The existence of the Higgs boson is responsible for the mass of elementary particles. Researchers at the Institute of Nuclear Physics of the Polish Academy of Sciences in Cracow believe that if the Higgs boson decays into exotic particles, it will be detectable in the successors to the Large Hadron Collider (LHC) currently being designed. Theoretical considerations suggest that the Higgs could decay in an exotic way by acting as a communicator between two groups of particles separated by an energy barrier in Hidden Valley models. The IFJ PAN team has argued that the Higgs boson, one of the most massive particles of the Standard Model, is a perfect candidate for such a communicator.

Detecting Exotic Higgs Boson Decays

The communicators, such as the Higgs boson or hypothetic Z’ boson, would decay into two massive exotic particles that would decay into two particles with smaller masses, which would then be within the Standard Model. The Higgs boson itself would remain unnoticed, but the exotic particles would diverge and eventually decay into quark-antiquark beauty pairs visible in modern detectors as jets of particles shifted from the axis of the lepton beam.

Observations of Higgs boson decays would consist of searching for the jets of particles produced by quark-antiquark pairs. The tracks of these particles would then be retrospectively reconstructed to find the places where exotic particles are likely to have decayed. These places, called decay vertices, should appear in pairs and be characteristically shifted with respect to the axis of the colliding beams in the accelerator. The size of these shifts depends, among other things, on masses and the average lifetime of exotic particles appearing during the Higgs decay.
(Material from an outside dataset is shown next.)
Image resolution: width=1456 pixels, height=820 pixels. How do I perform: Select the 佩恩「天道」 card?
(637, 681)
The collision energy of protons at the LHC is up to several teraelectronvolts, which is theoretically sufficient to produce Higgs capable of crossing the energy barrier that separates our world from the Hidden Valley. However, protons are not elementary particles, so they form a background in which it becomes practically impossible to find the particles from the exotic Higgs boson decays that are being sought.

The detection of possible Higgs decays to these states should be radically improved by accelerators being designed as successors to the LHC: the Compact Linear Collider (CLIC) and the Future Circular Collider (FCC). In both devices, it will be possible to collide electrons with their anti-material partners, the positrons. Electrons and positrons are devoid of internal structure, so the background for exotic Higgs boson decays should be weaker than at the LHC.
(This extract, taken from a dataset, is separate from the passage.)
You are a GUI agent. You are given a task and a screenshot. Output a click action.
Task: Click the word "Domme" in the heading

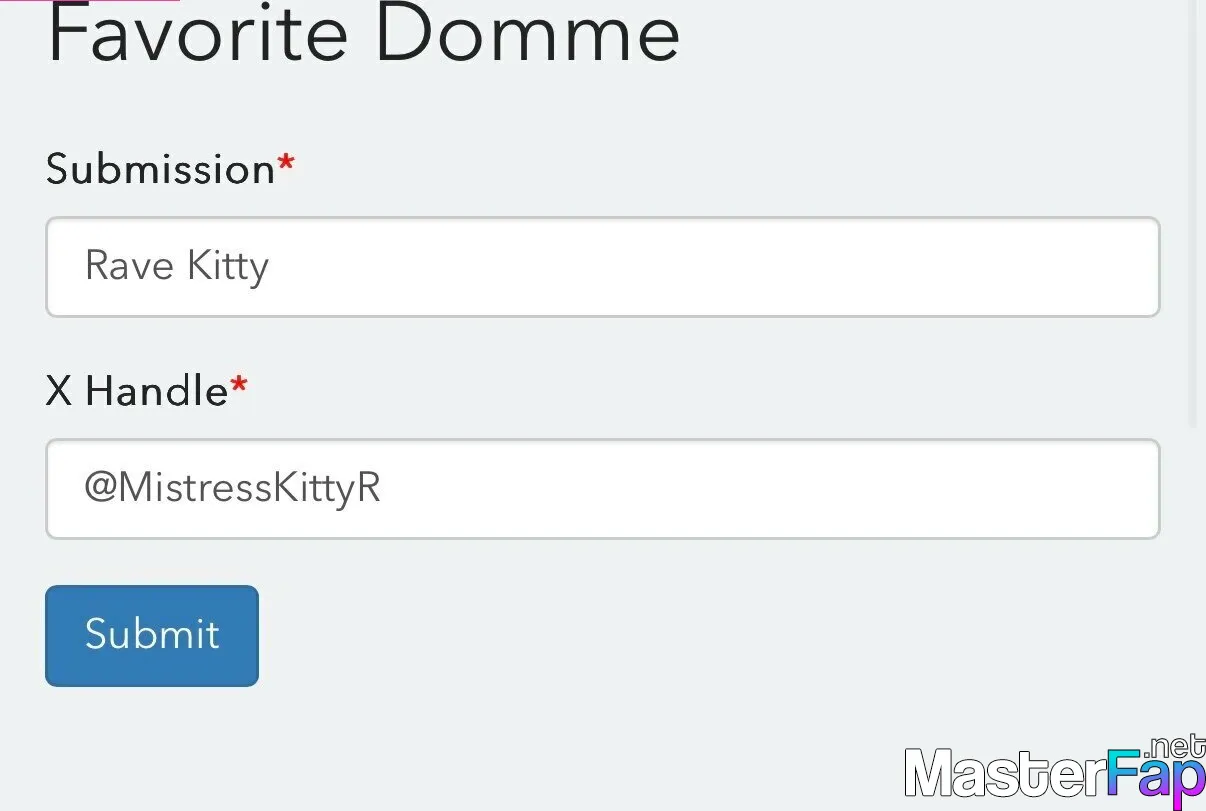[x=528, y=35]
In their research, physicists from the IFJ PAN took into account the most important parameters of the CLIC and FCC accelerators and determined the probability of exotic Higgs decays with final states in the form of four beauty quarks and antiquarks. To ensure that the predictions cover a wider group of models, the masses and mean lifetimes of the exotic particles were considered over suitably wide ranges of values.

The researchers have shown that if the Higgs bosons decay into exotic particles, this phenomenon should be perfectly visible in those electron and positron colliders which are planned to be launched in the near future. The existence of particle-communicators is not only possible in Hidden Valley models but also in other extensions of the Standard Model. If the detectors of future accelerators register a signature corresponding to the Higgs decays analyzed by the Cracow researchers, this will be the first step on the road to understanding new physics. The next will be to collect a sufficiently large number of events and determine the main decay parameters that can be compared with the predictions of theoretical models of the new physics.